As a growing number of nations embark on a path to democracy, criminologists have become increasingly interested and engaged in the challenges, concerns, and questions connecting democracy with both crime and criminal justice. Rising levels of violence and street crime, white collar crime and corruption both in countries where democracy is securely in place and where it is struggling, have fuelled a deepening skepticism as to the capacity of democracy to deliver on its promise of security and justice for all citizens. What role does crime and criminal justice play in the future of democracy and for democratic political development on a global level?
The editors of this special volume of The Annals realized the importance of collecting research from a broad spectrum of countries and covering a range of problems that affect citizens, politicians, and criminal justice officials. The articles here represent a solid balance between mature democracies like the U.S. and U.K. as well as emerging democracies around the globe specifically in Latin America, Africa and Eastern Europe. They are based on large and small cross-national samples, regional comparisons, and case studies.
Each contribution addresses a seminal question for the future of democratic political development across the globe. What is the role of criminal justice in the process of building democracy and instilling confidence in its institutions? Is there a role for unions in democratizing police forces? What is the impact of widespread disenfranchisement of felons on democratic citizenship and the life of democratic institutions? Under what circumstances do mature democracies adopt punitive sentencing regimes? Addressing sensitive topics such as relations between police and the Muslim communities of Western Europe in the wake of terrorist attacks, this volume also sheds light on the effects of terrorism on mature democracies under increasing pressure to provide security for their citizens.
By taking a broad vantage point, this collection of research delves into complex topics such as the relationship between the process of democratization and violent crime waves; the impact of rising crime rates on newly established as well as secure democracies; how crime may endanger the transition to democracy; and how existing practices of criminal justice in mature democracies affect their core values and institutions.
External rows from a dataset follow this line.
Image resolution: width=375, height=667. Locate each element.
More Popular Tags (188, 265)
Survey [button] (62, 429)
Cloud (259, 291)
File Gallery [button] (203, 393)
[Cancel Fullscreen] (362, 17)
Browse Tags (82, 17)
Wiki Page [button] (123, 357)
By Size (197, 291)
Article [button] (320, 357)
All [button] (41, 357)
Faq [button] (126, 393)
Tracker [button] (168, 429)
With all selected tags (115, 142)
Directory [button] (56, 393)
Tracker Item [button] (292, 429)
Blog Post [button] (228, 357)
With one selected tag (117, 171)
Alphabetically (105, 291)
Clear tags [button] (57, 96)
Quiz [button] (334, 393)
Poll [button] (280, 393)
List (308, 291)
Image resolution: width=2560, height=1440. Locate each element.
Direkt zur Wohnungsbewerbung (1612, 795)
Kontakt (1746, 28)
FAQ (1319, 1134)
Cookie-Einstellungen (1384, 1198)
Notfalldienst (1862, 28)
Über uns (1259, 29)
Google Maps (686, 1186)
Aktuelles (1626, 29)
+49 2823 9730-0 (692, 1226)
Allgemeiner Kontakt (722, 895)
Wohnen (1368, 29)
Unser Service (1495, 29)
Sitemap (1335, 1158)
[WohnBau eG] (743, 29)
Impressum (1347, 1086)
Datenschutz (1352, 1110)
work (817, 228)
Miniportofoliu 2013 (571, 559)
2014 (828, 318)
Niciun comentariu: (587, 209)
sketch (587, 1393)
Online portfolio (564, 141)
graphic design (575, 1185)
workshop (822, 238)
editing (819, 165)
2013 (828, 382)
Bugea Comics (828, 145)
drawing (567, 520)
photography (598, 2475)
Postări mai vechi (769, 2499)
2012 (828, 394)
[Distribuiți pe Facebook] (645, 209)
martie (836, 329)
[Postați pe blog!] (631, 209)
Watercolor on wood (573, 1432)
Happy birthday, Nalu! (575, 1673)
The collection of these insightful articles not only begins to fill a gap in criminological research but also addresses issues of critical interest to political scientists as well as other social and behavioral scientists and scholars. Taking a fresh approach to the intersection of crime, criminal justice, and democracy, this volume of The Annals is a must-read for criminologists and political scientists and provides a solid foundation for further interdisciplinary research.